▸ **PROVIDED ENTRIES**
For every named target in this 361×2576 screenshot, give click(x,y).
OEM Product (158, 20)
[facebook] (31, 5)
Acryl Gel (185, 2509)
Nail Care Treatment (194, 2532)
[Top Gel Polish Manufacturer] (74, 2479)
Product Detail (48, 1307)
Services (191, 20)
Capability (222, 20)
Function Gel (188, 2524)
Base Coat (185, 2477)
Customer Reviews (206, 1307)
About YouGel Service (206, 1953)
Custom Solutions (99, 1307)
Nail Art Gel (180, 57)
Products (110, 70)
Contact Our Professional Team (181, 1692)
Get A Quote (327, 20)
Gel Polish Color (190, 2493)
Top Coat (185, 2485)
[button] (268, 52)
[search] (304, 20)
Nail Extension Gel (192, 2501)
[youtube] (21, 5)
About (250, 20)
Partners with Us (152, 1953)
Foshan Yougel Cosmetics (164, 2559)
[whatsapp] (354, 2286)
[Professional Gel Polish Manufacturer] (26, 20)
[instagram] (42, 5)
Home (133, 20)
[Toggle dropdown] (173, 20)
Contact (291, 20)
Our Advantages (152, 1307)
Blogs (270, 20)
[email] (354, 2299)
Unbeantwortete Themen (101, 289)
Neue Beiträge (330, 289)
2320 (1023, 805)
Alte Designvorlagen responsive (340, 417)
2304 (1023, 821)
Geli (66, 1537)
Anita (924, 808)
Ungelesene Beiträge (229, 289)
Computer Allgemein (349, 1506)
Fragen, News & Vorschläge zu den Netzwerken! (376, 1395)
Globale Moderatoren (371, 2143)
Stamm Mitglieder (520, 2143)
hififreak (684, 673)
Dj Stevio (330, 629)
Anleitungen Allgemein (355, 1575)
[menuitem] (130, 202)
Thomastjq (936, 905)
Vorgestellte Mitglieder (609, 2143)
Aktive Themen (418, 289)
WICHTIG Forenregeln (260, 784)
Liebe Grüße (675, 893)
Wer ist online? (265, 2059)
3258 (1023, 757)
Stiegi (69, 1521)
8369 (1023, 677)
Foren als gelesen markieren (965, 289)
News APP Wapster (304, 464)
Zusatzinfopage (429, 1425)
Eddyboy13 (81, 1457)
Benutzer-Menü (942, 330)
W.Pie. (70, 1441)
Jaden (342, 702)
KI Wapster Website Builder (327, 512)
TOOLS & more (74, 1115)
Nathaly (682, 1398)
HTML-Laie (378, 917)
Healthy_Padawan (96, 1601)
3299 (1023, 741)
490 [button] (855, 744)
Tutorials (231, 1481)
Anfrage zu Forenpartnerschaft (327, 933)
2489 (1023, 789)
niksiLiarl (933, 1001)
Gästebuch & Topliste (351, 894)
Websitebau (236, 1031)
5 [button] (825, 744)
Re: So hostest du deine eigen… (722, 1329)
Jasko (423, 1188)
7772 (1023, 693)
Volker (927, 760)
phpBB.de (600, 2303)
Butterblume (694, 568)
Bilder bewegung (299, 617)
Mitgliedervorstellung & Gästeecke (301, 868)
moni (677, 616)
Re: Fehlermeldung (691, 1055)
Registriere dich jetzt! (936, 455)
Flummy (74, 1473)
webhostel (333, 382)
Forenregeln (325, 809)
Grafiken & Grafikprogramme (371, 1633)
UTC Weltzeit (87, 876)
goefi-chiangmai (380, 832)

▸ **TO DO**
From the entries above, return exactly the line containing "Fragen, News &", the line containing "Vorgestellte Mitglieder (609, 2143)", and all lines between, and nothing else.

▸ **RESULT**
Fragen, News & Vorschläge zu den Netzwerken! (376, 1395)
Globale Moderatoren (371, 2143)
Stamm Mitglieder (520, 2143)
hififreak (684, 673)
Dj Stevio (330, 629)
Anleitungen Allgemein (355, 1575)
[menuitem] (130, 202)
Thomastjq (936, 905)
Vorgestellte Mitglieder (609, 2143)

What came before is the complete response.